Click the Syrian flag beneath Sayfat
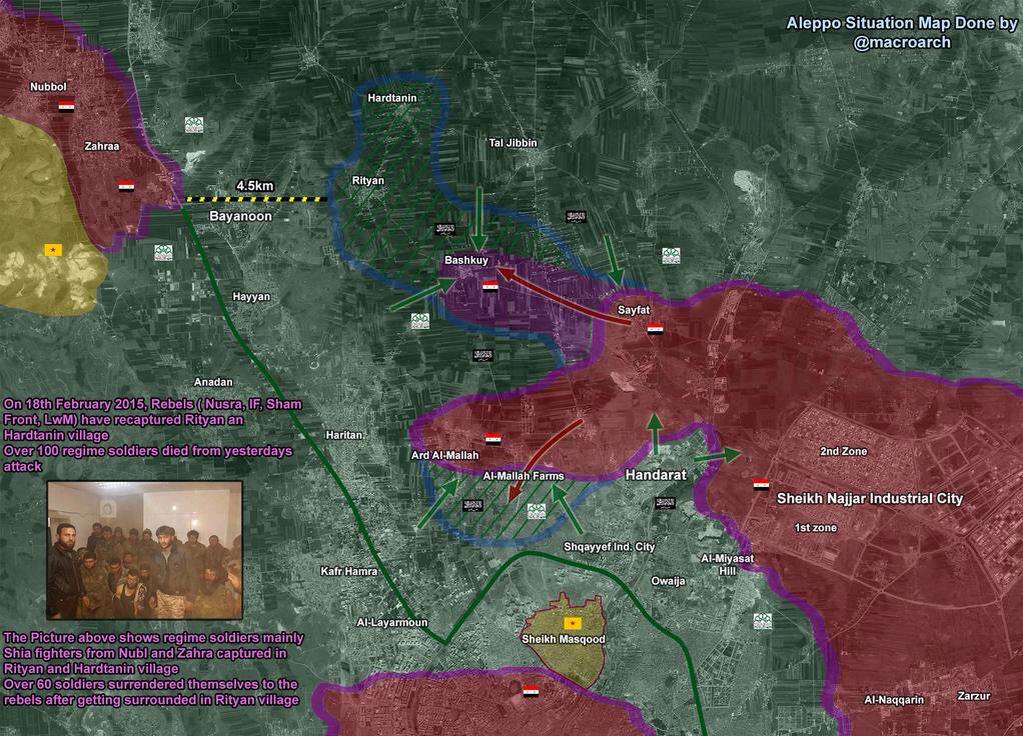Screen dimensions: 1023x736 [x=655, y=329]
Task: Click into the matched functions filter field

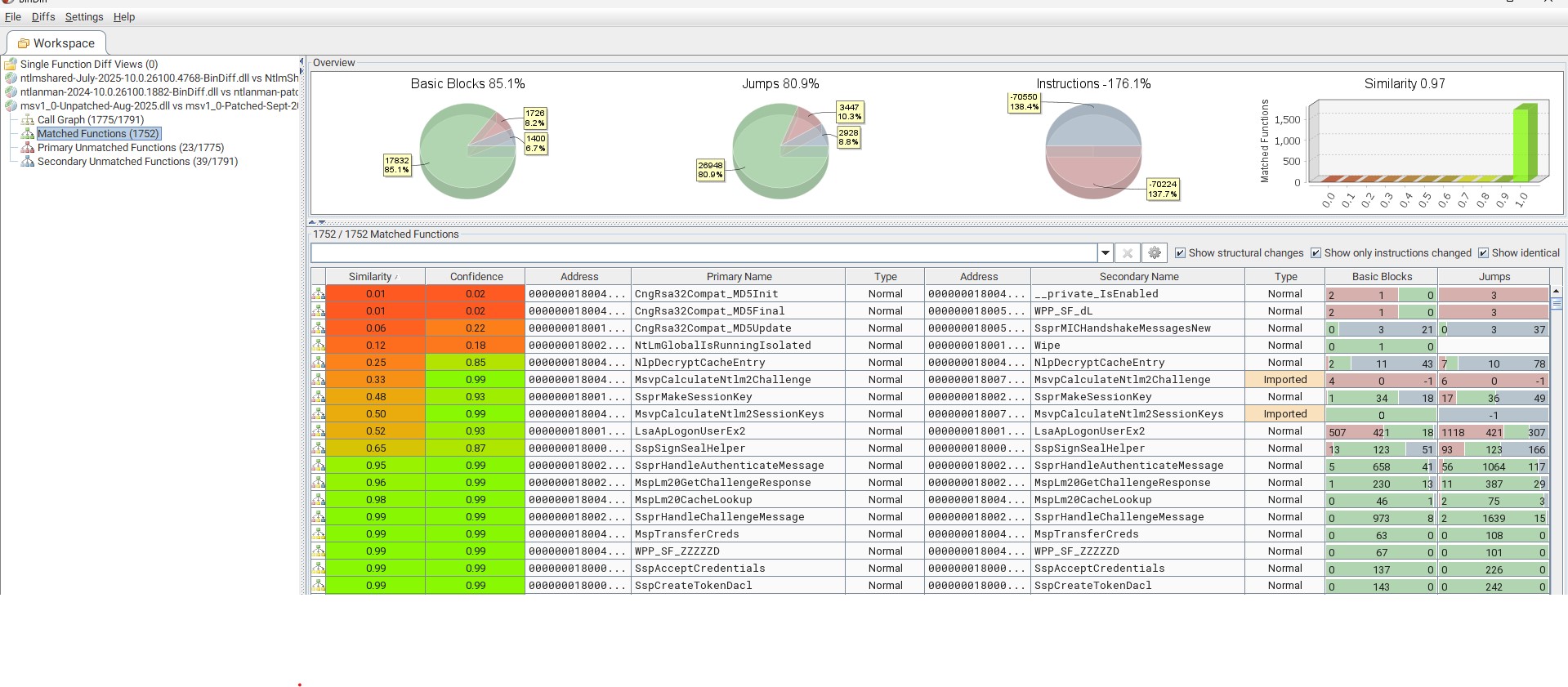Action: tap(703, 253)
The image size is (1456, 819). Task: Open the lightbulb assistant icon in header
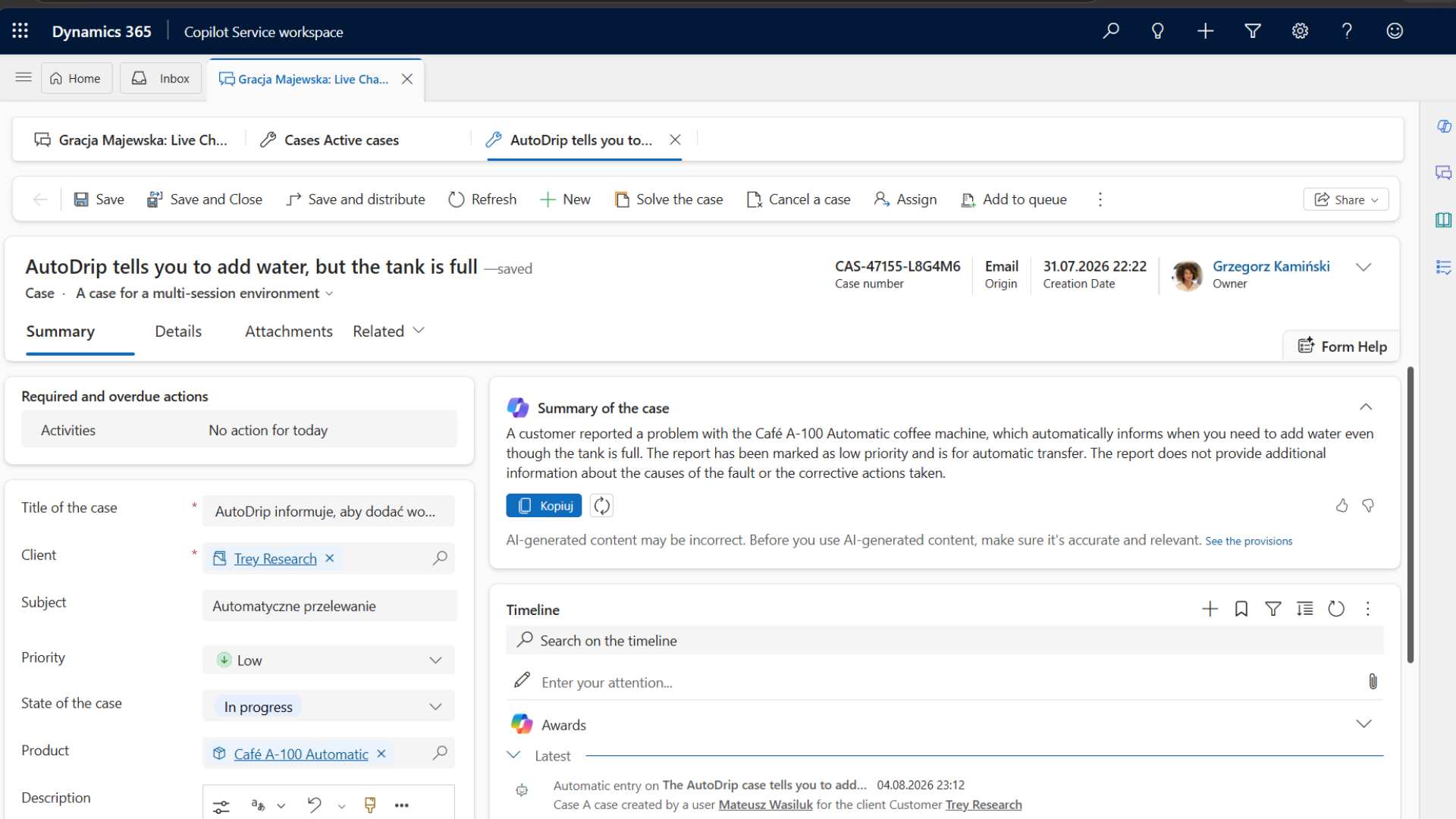(1157, 31)
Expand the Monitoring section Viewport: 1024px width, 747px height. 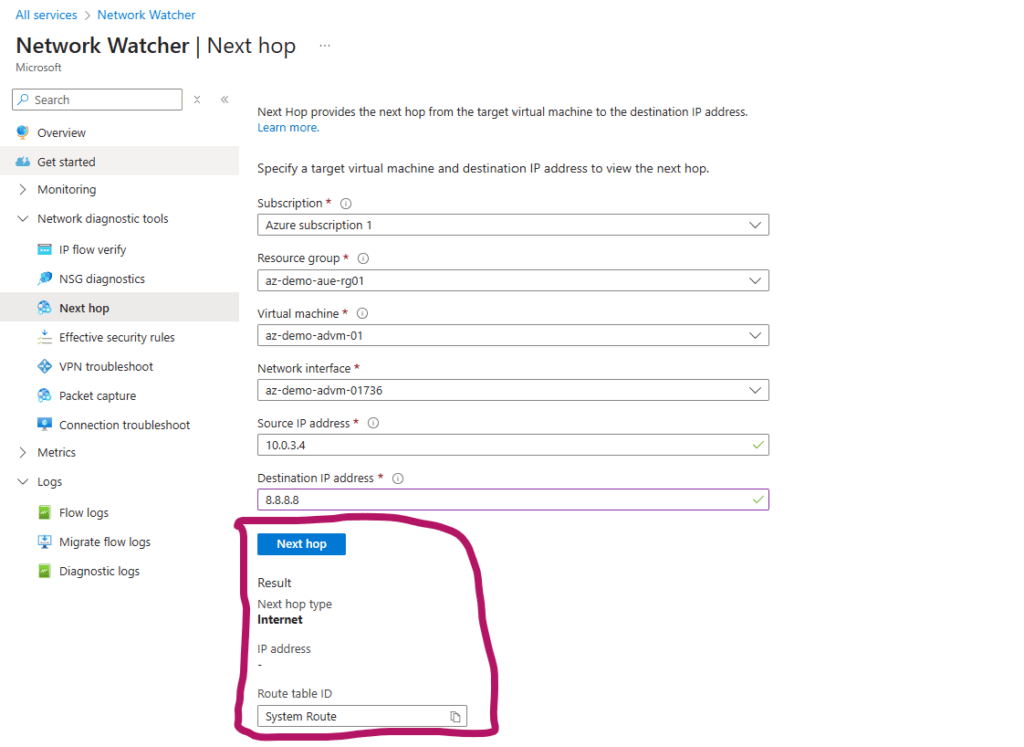pyautogui.click(x=23, y=190)
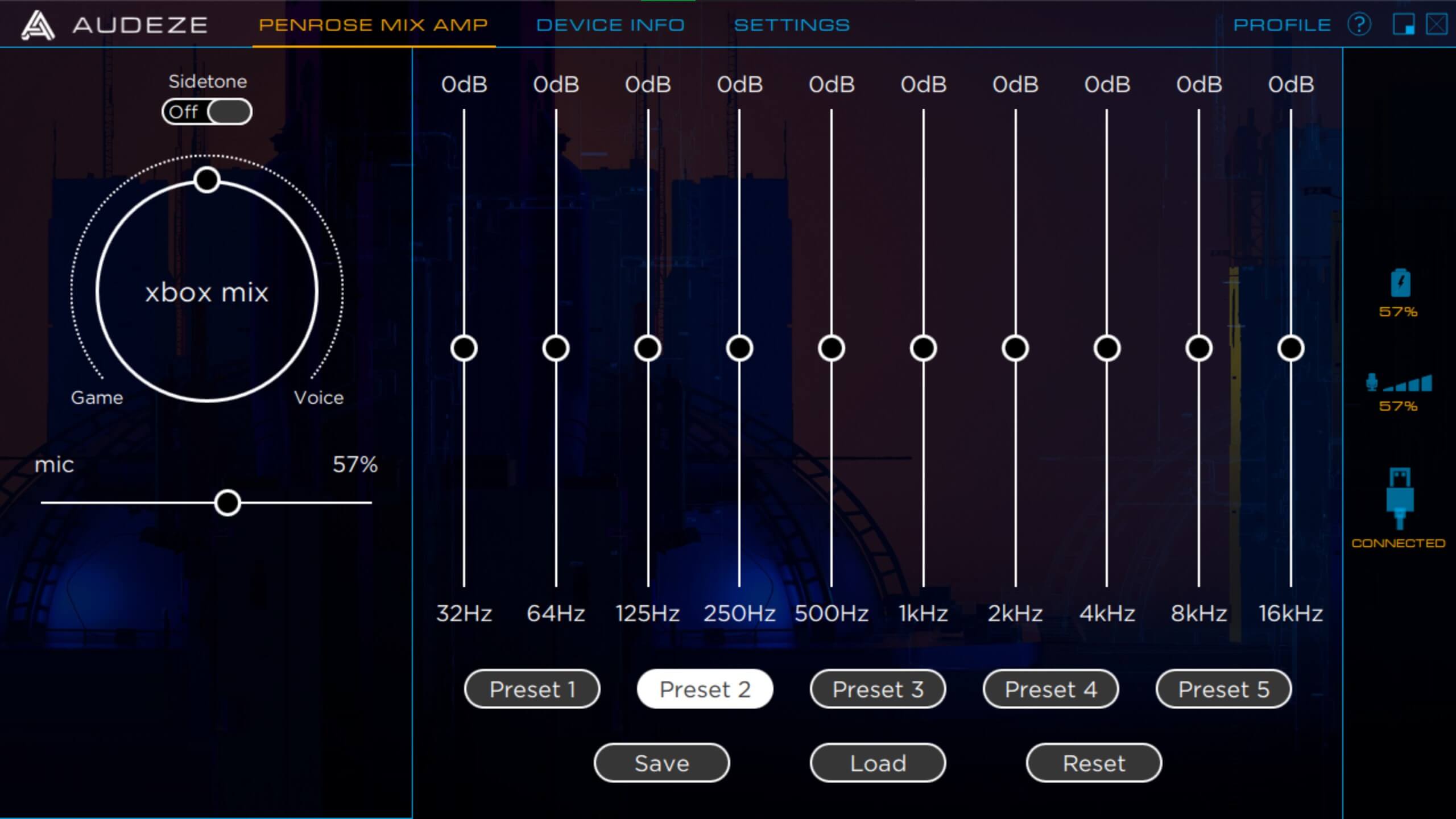Click the Reset button
1456x819 pixels.
[x=1094, y=763]
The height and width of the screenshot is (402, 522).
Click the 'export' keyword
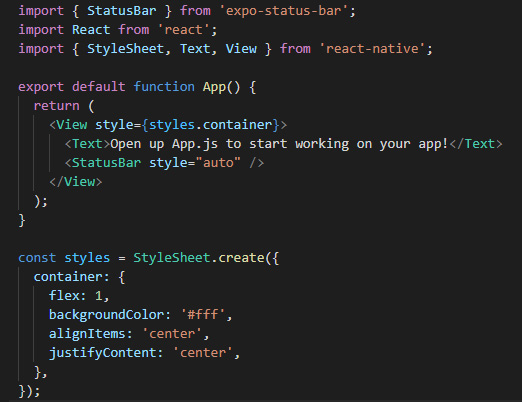[41, 87]
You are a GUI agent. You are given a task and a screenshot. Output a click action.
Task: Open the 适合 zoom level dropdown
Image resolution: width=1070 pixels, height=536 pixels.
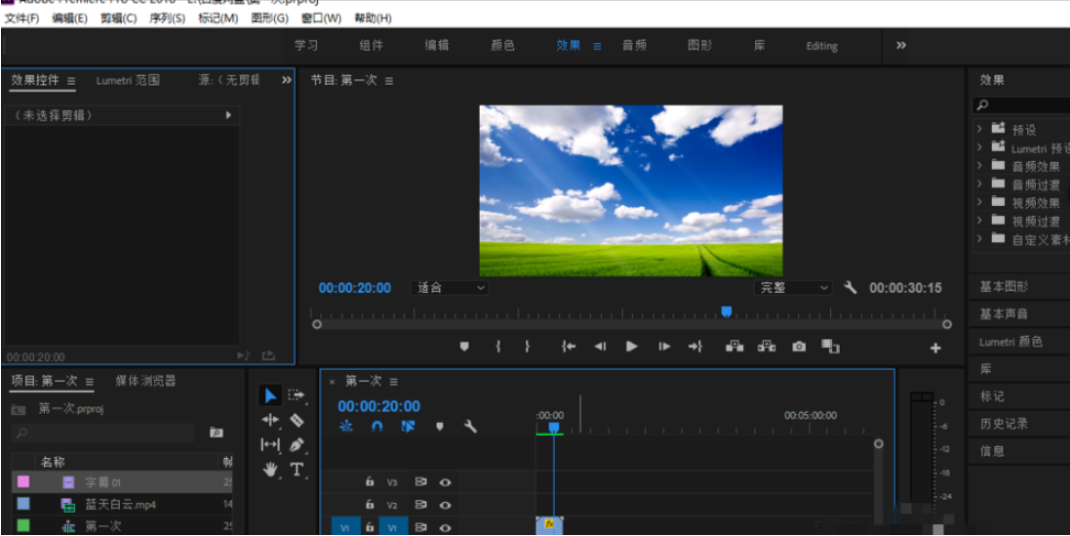[451, 288]
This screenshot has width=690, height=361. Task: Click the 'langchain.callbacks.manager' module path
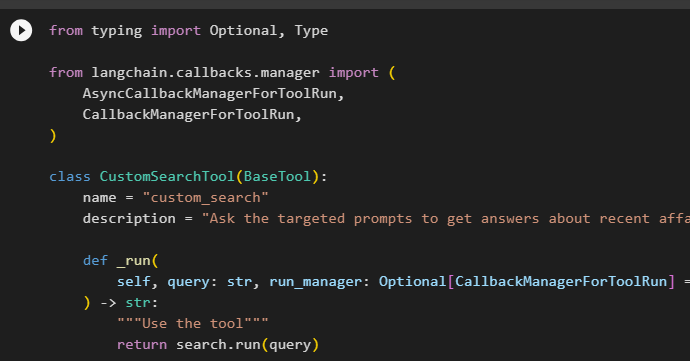click(x=206, y=73)
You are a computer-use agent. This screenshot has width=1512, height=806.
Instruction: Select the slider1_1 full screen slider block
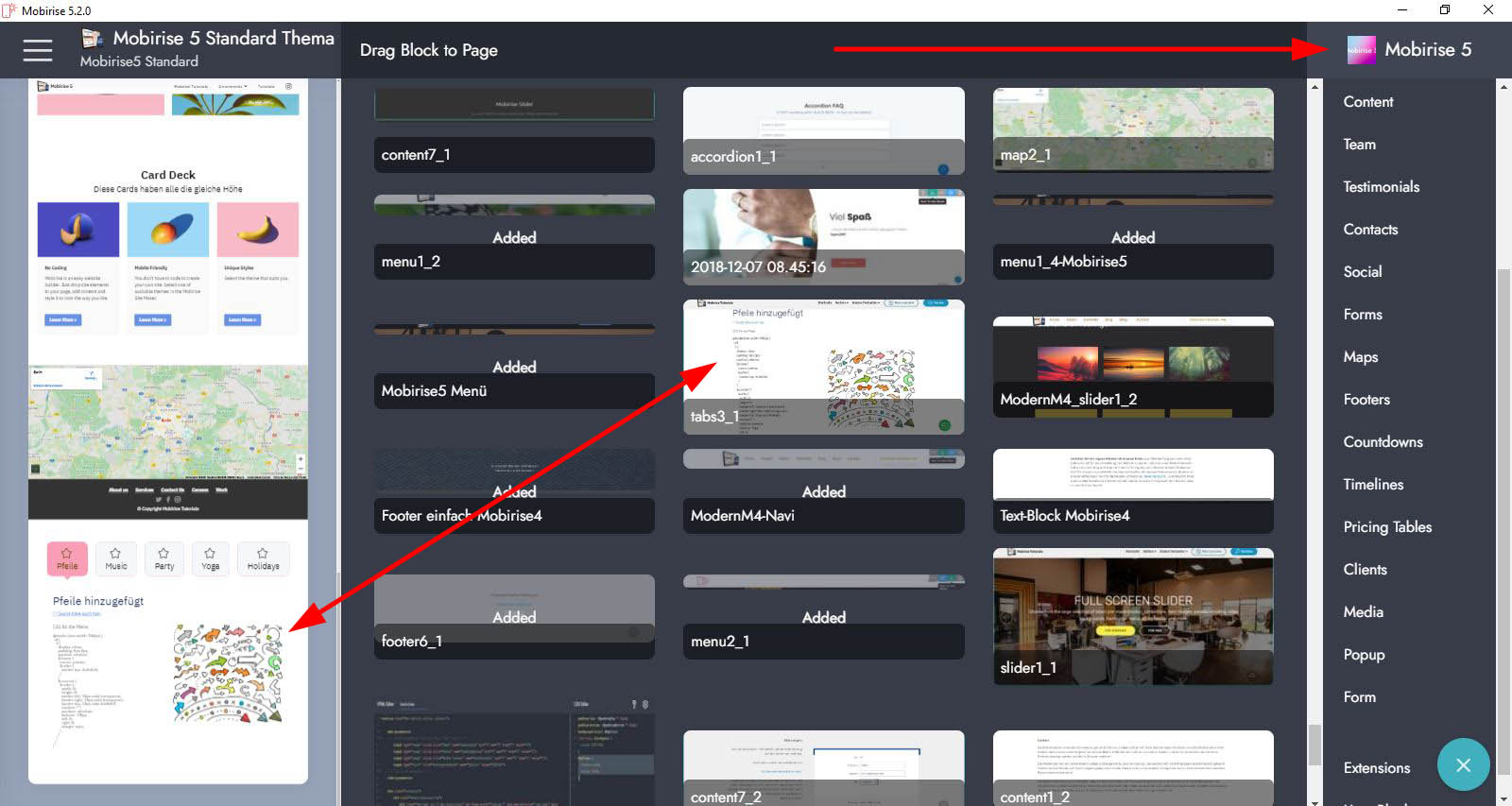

::::::

### TASK OBJECTIVE:
Please transcribe the items, beginning at the line that contains "The height and" and stopping after the line that contains "click(x=206, y=73)". Leave the pictures out of your copy.

### ANSWER TO THE PROBLEM:
The height and width of the screenshot is (402, 522).
Click the 'export' keyword
[41, 87]
You are a GUI agent. You are given a task and a screenshot. Output a click action.
Task: Open the 适合 zoom level dropdown
Image resolution: width=1070 pixels, height=536 pixels.
[451, 288]
This screenshot has width=690, height=361. Task: Click the 'langchain.callbacks.manager' module path
click(x=206, y=73)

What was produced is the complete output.